【2月21日 AFP】地域の教育から陥没している道路の補修まで、パク・ジヒョン(Park Ji-hyun)氏の社会的な関心は、英国の地方議会選挙に出馬する他の候補者と大差はない。パク氏が特異な点は、脱北者であることだ。

 パク氏は、圧政が続く北朝鮮を脱出して英国に亡命した。脱北者として、韓国以外の国で公職選挙に出馬する初のケースとみられている。

 パク氏は脱北後に中国で人身売買され、その後、送還された北朝鮮の収容所で悲惨な体験をした後、再び脱北。英国に庇護(ひご)を求めた。それから13年。52歳になったパク氏は5月の地方議会選挙に、ボリス・ジョンソン(Boris Johnson)首相率いる保守党(Conservative Party)から出馬を予定している。公約に掲げているのは、「声なき人々」を代弁することだ。

「英国の人たちがこの地に迎え入れてくれて、私はようやく自由を見つけた。その恩返しをしたい」とAFPに述べた。

 パク氏が飢饉(ききん)に見舞われた北朝鮮から最初に脱出したのは1998年。弟と徒歩で中国にたどり着き、そこで別れた。パク氏は人身売買業者に「妻」として売られ、夫となった男性はアルコール依存症のギャンブラーだった。

 中国で6年暮らし、息子1人を出産。その後、中国当局に逮捕された。単身で北朝鮮に送還されて政治犯収容所に入れられ、過酷な肉体労働を強制された。

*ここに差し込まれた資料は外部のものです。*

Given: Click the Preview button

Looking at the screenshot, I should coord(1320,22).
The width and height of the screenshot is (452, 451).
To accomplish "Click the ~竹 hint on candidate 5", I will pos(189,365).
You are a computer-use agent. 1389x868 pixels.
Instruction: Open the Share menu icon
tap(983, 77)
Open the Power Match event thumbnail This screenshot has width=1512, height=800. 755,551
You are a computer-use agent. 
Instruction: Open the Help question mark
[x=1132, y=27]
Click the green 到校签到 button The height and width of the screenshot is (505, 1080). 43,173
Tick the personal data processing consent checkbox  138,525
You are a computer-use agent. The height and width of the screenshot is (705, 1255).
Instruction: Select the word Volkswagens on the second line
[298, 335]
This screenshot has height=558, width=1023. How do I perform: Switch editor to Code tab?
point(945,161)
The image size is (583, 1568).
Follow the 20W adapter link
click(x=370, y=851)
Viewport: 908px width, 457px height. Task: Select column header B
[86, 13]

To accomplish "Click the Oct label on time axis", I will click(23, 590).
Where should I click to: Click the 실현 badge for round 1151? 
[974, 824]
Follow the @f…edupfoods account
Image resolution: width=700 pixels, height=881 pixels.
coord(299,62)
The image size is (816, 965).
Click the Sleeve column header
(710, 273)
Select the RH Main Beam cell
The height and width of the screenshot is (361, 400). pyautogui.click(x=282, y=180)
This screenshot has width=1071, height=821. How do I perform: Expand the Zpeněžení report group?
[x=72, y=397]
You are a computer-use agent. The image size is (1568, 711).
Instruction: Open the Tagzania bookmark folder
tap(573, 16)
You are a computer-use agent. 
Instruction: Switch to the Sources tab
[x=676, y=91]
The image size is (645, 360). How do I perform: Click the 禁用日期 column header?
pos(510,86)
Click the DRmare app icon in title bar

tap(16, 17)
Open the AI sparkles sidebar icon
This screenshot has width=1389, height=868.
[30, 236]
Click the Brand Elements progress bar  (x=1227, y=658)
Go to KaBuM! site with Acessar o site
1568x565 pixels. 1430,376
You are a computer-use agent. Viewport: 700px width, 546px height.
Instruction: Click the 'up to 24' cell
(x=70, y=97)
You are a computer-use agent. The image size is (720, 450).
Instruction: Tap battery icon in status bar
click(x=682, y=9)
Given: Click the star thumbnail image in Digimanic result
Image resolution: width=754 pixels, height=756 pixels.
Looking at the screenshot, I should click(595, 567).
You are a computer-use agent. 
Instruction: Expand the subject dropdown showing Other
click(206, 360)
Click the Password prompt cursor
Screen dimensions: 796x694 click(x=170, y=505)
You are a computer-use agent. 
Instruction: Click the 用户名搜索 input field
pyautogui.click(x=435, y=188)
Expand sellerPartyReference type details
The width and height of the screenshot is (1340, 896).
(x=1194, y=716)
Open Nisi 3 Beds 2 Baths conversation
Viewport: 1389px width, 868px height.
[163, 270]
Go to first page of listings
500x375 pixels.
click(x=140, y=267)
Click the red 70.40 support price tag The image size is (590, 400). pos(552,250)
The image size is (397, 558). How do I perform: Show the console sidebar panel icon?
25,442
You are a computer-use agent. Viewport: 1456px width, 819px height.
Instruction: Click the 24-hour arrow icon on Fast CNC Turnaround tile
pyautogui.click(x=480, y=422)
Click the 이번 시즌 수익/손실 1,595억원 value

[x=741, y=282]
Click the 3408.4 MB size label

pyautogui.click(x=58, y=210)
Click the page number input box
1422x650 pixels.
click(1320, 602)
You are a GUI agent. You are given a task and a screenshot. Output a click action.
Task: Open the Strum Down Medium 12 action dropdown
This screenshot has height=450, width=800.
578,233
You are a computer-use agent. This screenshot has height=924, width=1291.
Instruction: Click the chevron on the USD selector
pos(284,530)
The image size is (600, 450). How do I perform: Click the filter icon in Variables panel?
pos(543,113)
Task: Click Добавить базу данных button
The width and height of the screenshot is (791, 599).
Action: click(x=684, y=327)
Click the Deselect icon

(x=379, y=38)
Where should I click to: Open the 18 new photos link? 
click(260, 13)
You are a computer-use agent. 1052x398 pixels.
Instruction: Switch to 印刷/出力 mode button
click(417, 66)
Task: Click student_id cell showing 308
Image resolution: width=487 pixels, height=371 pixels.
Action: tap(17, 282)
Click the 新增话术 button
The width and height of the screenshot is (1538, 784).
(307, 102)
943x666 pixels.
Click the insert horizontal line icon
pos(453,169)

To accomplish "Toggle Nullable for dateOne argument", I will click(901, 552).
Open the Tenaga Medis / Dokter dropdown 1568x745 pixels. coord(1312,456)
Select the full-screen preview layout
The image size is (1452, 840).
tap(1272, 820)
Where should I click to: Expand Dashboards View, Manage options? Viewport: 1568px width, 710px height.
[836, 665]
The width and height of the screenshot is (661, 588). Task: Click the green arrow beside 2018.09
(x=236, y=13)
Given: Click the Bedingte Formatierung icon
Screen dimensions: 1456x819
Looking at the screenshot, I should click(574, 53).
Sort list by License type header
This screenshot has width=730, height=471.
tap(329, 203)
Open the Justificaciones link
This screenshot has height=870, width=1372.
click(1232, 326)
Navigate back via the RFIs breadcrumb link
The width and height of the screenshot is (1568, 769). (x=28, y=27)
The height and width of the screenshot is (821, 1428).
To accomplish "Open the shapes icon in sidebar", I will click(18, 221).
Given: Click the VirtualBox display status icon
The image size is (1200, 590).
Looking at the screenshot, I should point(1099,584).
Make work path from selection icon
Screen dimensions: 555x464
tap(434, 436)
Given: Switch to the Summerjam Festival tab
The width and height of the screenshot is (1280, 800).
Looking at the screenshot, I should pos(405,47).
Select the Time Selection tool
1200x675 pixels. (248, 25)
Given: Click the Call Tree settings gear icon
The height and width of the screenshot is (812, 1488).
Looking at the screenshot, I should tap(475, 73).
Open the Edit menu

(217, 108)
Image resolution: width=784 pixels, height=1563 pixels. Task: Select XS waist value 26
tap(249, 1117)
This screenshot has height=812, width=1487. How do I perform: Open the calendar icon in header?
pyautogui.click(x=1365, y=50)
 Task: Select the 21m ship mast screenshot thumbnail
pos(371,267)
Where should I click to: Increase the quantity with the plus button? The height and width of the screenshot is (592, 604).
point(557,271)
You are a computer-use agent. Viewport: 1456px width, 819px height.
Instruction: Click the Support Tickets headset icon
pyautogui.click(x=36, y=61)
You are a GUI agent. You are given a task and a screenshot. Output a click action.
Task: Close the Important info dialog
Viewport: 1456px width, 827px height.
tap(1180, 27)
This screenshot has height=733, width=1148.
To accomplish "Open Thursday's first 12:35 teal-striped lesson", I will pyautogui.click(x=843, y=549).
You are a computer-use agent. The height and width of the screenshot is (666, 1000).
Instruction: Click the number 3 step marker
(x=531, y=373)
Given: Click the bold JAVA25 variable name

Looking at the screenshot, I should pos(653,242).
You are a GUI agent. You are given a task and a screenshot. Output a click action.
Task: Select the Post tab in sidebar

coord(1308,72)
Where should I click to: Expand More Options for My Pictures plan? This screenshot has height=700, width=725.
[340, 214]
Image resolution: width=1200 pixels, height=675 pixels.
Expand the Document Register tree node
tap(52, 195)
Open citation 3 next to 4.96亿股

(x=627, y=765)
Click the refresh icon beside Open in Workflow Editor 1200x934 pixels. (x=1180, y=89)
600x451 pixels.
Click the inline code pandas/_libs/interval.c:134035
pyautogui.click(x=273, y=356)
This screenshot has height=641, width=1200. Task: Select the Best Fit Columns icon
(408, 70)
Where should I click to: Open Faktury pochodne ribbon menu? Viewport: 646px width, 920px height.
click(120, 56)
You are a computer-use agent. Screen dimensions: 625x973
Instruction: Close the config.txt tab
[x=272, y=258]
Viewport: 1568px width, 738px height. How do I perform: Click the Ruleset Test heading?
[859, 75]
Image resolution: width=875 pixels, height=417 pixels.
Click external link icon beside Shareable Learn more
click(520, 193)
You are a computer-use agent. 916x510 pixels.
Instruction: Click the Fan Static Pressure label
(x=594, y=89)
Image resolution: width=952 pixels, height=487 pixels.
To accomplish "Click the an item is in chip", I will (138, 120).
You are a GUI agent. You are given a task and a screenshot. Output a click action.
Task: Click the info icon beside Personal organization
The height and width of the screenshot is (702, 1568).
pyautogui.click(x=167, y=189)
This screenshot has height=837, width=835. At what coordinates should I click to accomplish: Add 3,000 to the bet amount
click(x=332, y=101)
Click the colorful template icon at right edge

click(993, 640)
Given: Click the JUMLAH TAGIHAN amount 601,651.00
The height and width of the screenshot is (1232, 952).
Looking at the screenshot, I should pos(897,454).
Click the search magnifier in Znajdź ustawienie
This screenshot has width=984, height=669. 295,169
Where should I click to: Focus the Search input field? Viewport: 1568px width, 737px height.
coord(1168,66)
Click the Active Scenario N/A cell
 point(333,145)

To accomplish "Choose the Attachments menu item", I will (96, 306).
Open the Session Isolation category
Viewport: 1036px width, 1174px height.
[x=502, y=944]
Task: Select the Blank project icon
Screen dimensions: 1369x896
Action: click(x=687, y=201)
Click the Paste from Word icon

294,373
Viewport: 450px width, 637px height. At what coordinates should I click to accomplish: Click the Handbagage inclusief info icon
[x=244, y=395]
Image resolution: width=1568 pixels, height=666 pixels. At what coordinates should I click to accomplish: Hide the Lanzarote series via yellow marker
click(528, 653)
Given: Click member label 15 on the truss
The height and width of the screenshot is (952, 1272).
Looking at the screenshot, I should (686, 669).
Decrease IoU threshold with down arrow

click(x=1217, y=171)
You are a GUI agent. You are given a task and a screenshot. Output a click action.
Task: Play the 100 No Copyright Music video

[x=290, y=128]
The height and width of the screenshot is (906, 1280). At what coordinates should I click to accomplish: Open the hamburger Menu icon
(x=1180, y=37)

 毎日が「飢えと監禁と拷問」の繰り返しだったとパク氏は明かす。一般人は「動物以下」の扱いだったという。

 病気になって収容所を追い出されてから再び脱北して中国に渡り、息子を取り戻した。2005年に他の脱北者と共に一時モンゴルを目指したが、断念。北京に移動して身を潜めて暮らした。その時に一緒にいた一人が今の夫だ。

 2007年、牧師に助けられ国連(UN)の難民機関に身を寄せた。翌2008年1月、夫と息子と共に英国への亡命を認められ、その後、イングランドのマンチェスター都市圏(Greater Manchester)にあるベリー(Bury)に定住した。